Upon receipt of an instruction to terminate by the user (step S45),
the matching target region definition section 9 obtains the
coordinates of the end point of the reference image from the memory
8 (step S47). Then, based on the obtained coordinates of the end
point of the reference image, a matching target region is defined
(step S48) and registered in the memory 8 (step S49), and the
process is terminated. In the absence of an instruction to
terminate by the user in S46, the process goes back to S40. The
details of each step will be described later.
[0164] With reference to FIG. 12, the processes in S43 and S44 are
now described in detail.
[0165] (End Point of Reference Image)
[0166] FIG. 12 is a drawing showing steps of detecting the
coordinate of the end point of the reference image and registering
the coordinate.
[0167] In FIG. 12, the screen has a size of 240.times.320 pixels.
In this screen, coordinates 120 serve as base point coordinates.
That is, at the coordinates 120 on the bottom left corner of the
screen, both an X-coordinate and a Y-coordinate have a value of
zero. In other words, the coordinates 120 are represented by (X,
Y)=(0, 0). Meanwhile, the coordinates 121 on the upper right corner
of the screen is represented by (X, Y)=(240, 320).
[0168] (a) to (d) of FIG. 12 illustrate how the coordinates of the
end points of the reference images 101 to 104 are detected,
respectively. Here, the "coordinate of the end point of the
reference image" means, when detecting an X-coordinate and a
Y-coordinate of an end point of a reference image which end point
is located on the screen center side, one of the X-coordinate and
the Y-coordinate which is located on a more screen end side.
[0169] With reference to (a) of FIG. 12, first is described how the
coordinate of the end point of the reference image 101 is detected.
The matching target region definition section 9 obtains the
reference image 101 from the memory 8. Then, the X-coordinate of
the end point of the reference image 101 on the screen center side
is detected. Here, assume that a dashed line 123 is a line
represented by X=130. Subsequently, the Y-coordinate of the end
point of the reference image 101 on the screen center side is
detected. Here, assume that a line 122 is a line represented by
Y=30. In this step, a coordinate located on a more screen end part
side is detected. Therefore, as a result of a comparison between
X=130 and Y=30, the matching target region definition section 9
detects Y=30 as the coordinate of the end point of the reference
image 101, and registers it in the memory 8.

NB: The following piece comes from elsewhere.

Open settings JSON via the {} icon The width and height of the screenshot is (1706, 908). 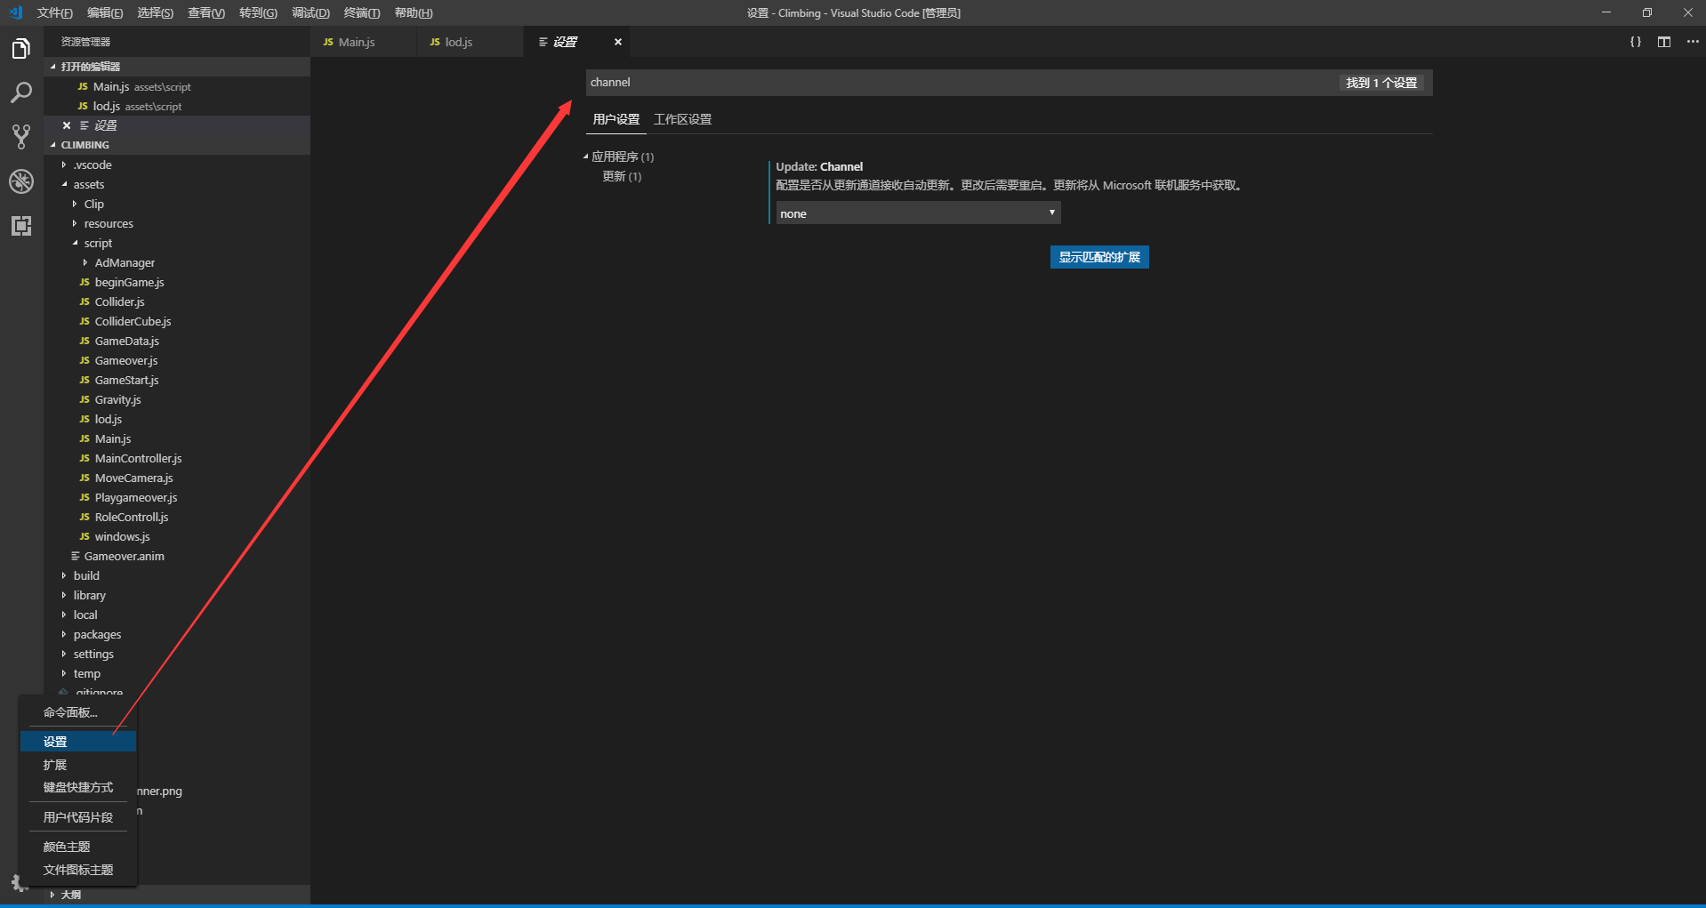point(1635,41)
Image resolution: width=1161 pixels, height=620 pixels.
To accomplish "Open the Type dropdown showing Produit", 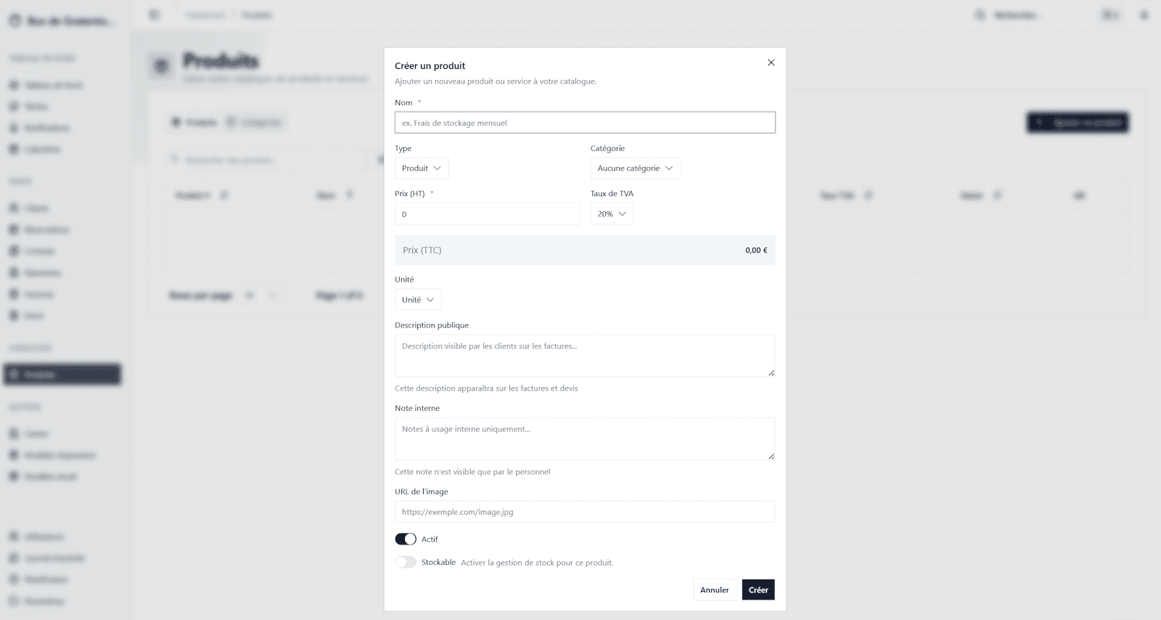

[0170] Similarly to the above, with reference to (b) of FIG. 12,
the following describes how the coordinate of the end point of the
reference image 102 is detected. The matching target region
definition section 9 obtains the reference image 102 from the
memory 8. Then, the X-coordinate of the end point of the reference
image 102 on the screen center side is detected. Here, assume that
a dashed line 125 is a line represented by X=60. Subsequently, the
Y-coordinate of the end point of the reference image 102 on the
screen center side is detected. Here, assume that a line 124 is a
line represented by Y=280. In this step, a coordinate located on a
more screen end part side is detected. Therefore, as a result of a
comparison between X=60 and Y=280, the matching target region
definition section 9 detects Y=280 as the coordinate of the end
point of the reference image 102, and registers it in the memory
8.
[0171] Similarly to the above, with reference to (c) of FIG. 12,
described below is how the coordinate of the end point of the
reference image 103 is detected. The matching target region
definition section 9 obtains the reference image 103 from the
memory 8. Then, the X-coordinate of the end point of the reference
image 103 on the screen center side is detected. Here, assume that
a line 126 is a line represented by X=40. Subsequently, the
Y-coordinate of the end point of the reference image 103 on the
screen center side is detected. Here, assume that a dashed line 127
is a line represented by Y=90. In this step, a coordinate located
on a more screen end part side is detected. Therefore, as a result
of a comparison between X=40 and Y=90, the matching target region
definition section 9 detects X=40 as the coordinate of the end
point of the reference image 103, and registers it in the memory
8.
[0172] Similarly to the above, with reference to (d) of FIG. 12,
next is described how the coordinate of the end point of the
reference image 104 is detected. The matching target region
definition section 9 obtains the reference image 104 from the
memory 8. Then, the X-coordinate of the end point of the reference
image 104 on the screen center side is detected. Here, assume that
a line 128 is a line represented by X=200. Subsequently, the
Y-coordinate of the end point of the reference image 104 on the
screen center side is detected. Here, assume that a dashed line 129
is a line represented by Y=80. In this step, a coordinate located
on a more screen edge side is detected. Therefore, as a result of a
comparison between X=200 and Y=80, the matching target region
definition section 9 detects X=200 as the coordinate of the end
point of the reference image 104, and registers it in the memory
8.
[0173] So far, the coordinates of the end points of the reference
images 101 to 104 are respectively detected and registered in the
memory 8.
[0174] (Definition of Matching Target Region)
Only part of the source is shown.